Your instructions — In the records below, find the line containing "Where should I" and print it and every line after it exactly, through the end. Skip pictures.

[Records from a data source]
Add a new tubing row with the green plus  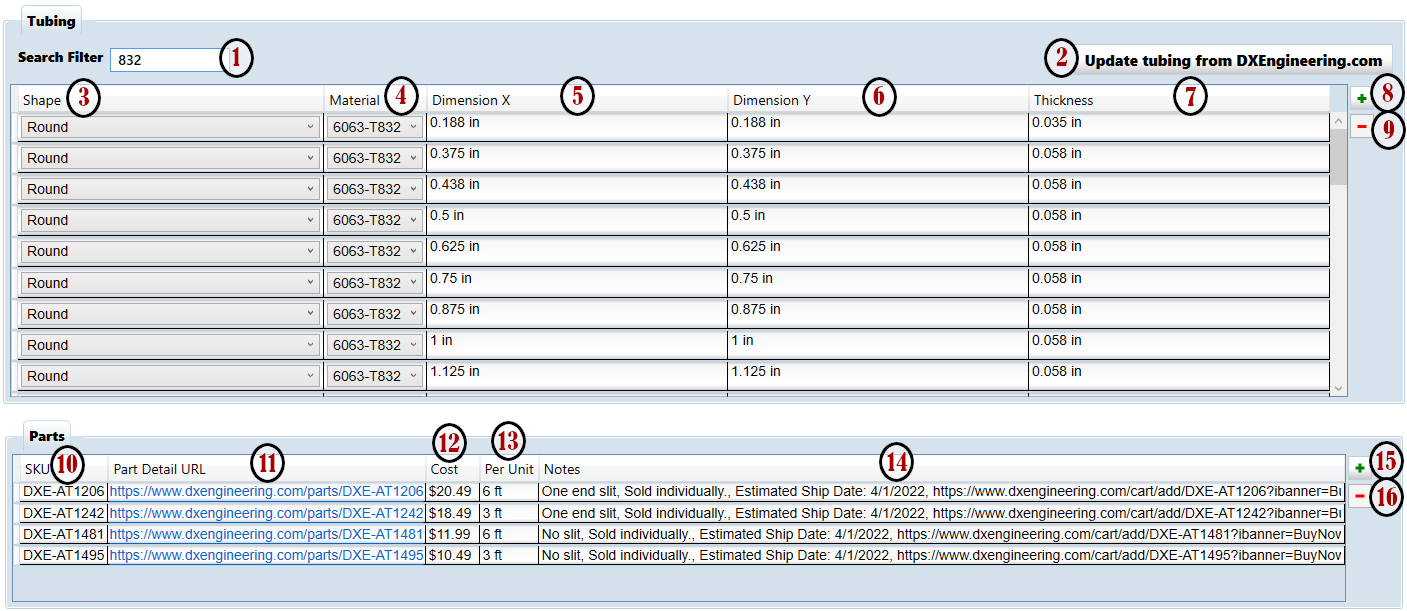1361,98
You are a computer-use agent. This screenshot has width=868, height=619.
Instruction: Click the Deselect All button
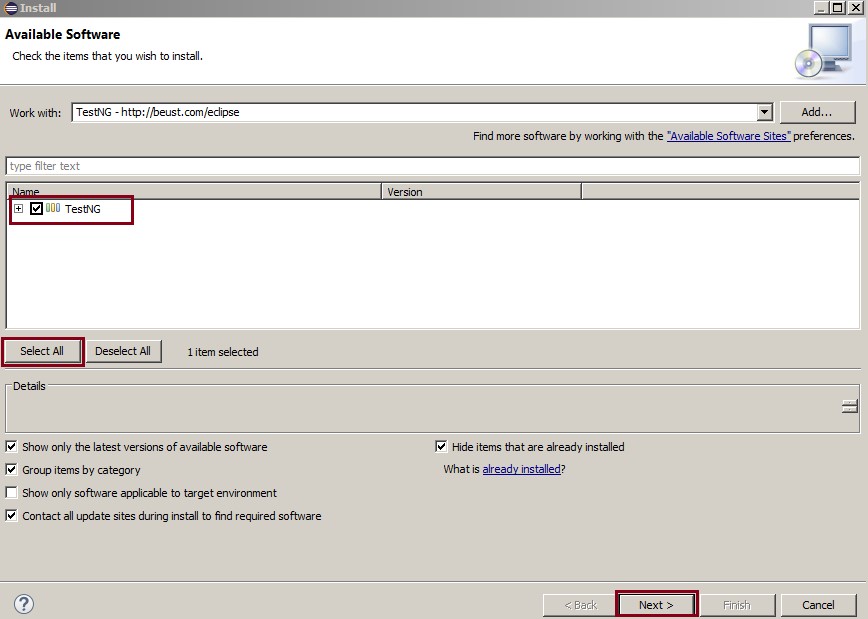pos(123,351)
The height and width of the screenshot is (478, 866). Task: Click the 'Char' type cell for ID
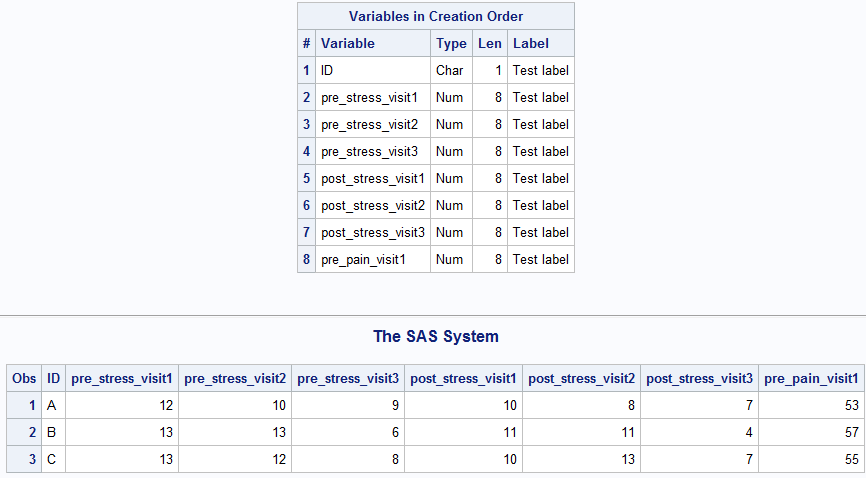pyautogui.click(x=450, y=70)
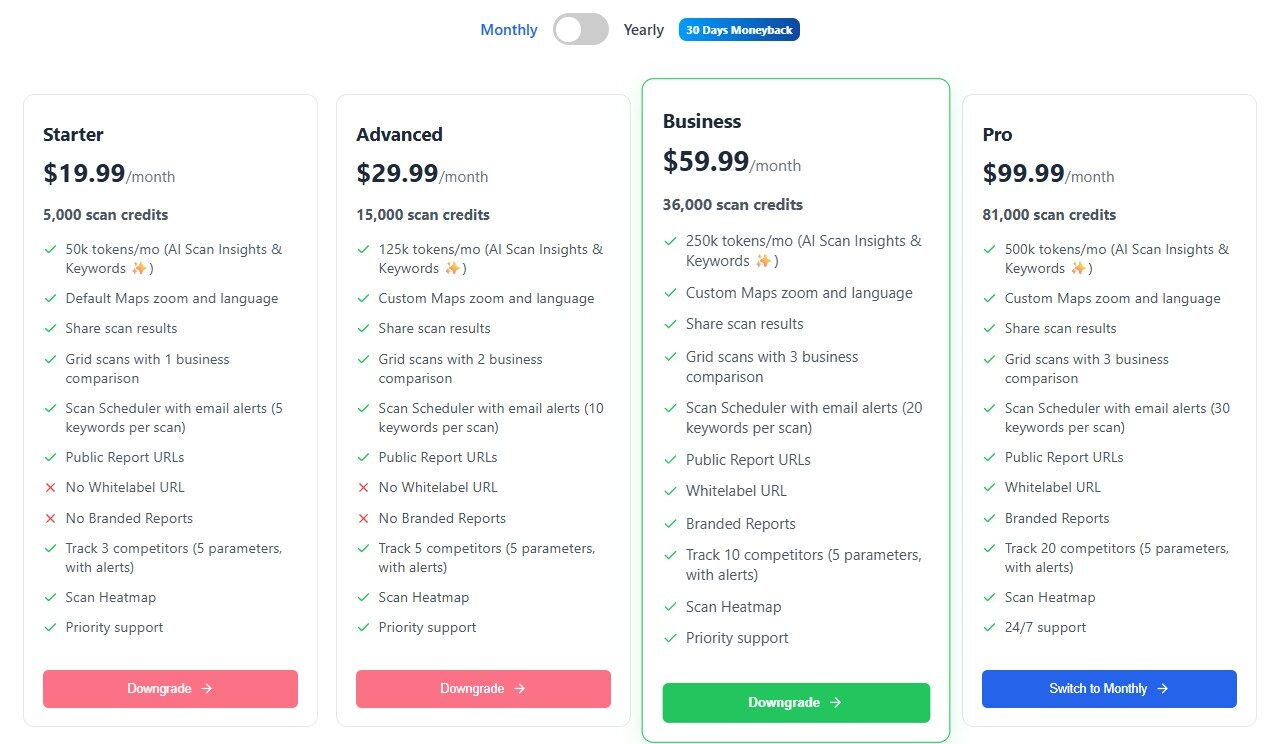Click the sparkle emoji in Starter's tokens feature
1269x744 pixels.
tap(138, 268)
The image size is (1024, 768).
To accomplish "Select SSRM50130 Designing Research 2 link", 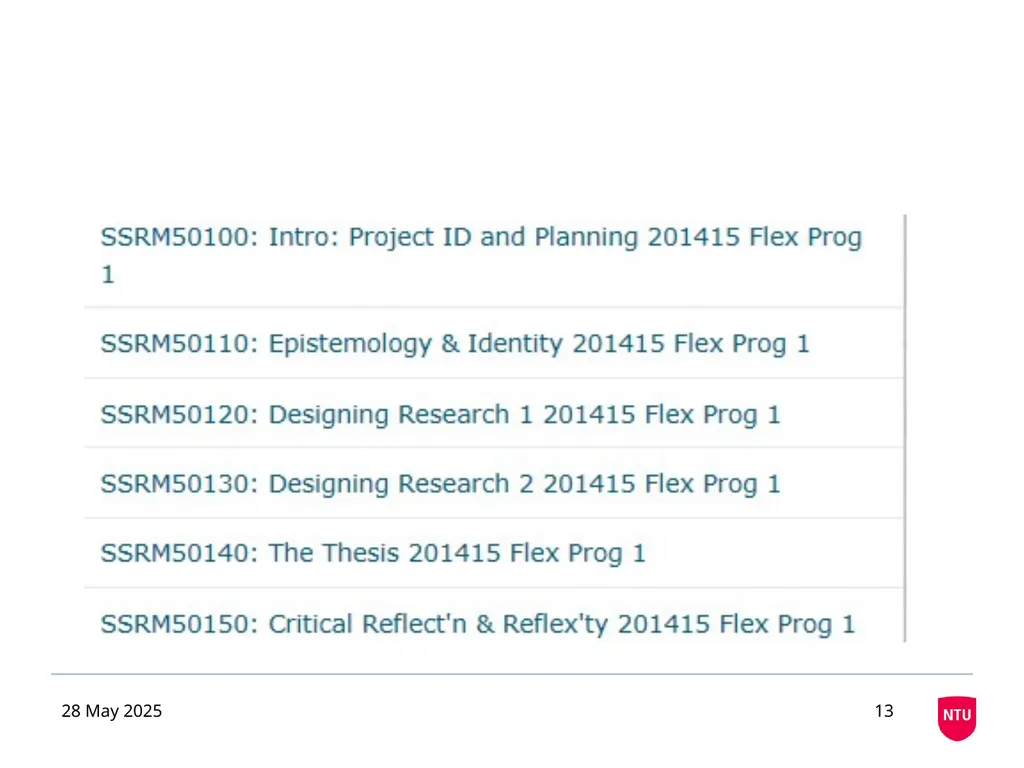I will [440, 484].
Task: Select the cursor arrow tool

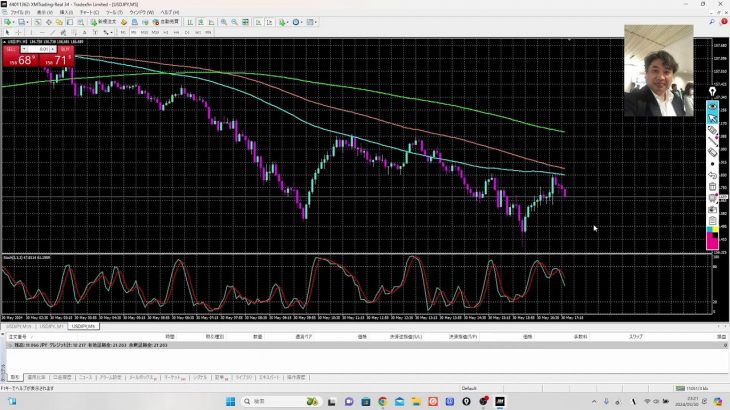Action: pyautogui.click(x=7, y=31)
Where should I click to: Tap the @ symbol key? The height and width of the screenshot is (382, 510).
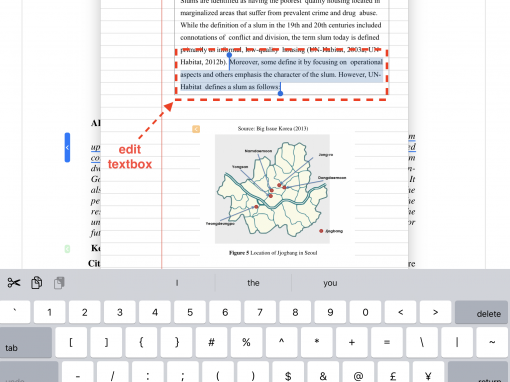coord(358,373)
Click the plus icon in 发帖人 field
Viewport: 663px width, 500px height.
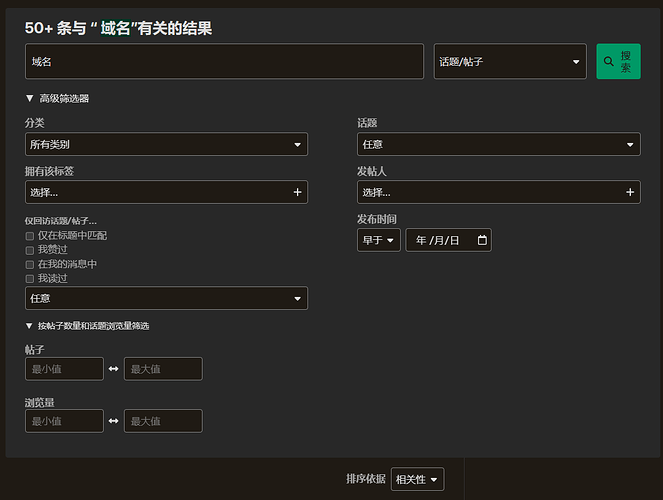[x=630, y=192]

Answer —
Where should I click to: Tap the @ symbol key? The height and width of the screenshot is (382, 510).
coord(358,373)
Click the plus icon in 发帖人 field
Viewport: 663px width, 500px height.
[x=630, y=192]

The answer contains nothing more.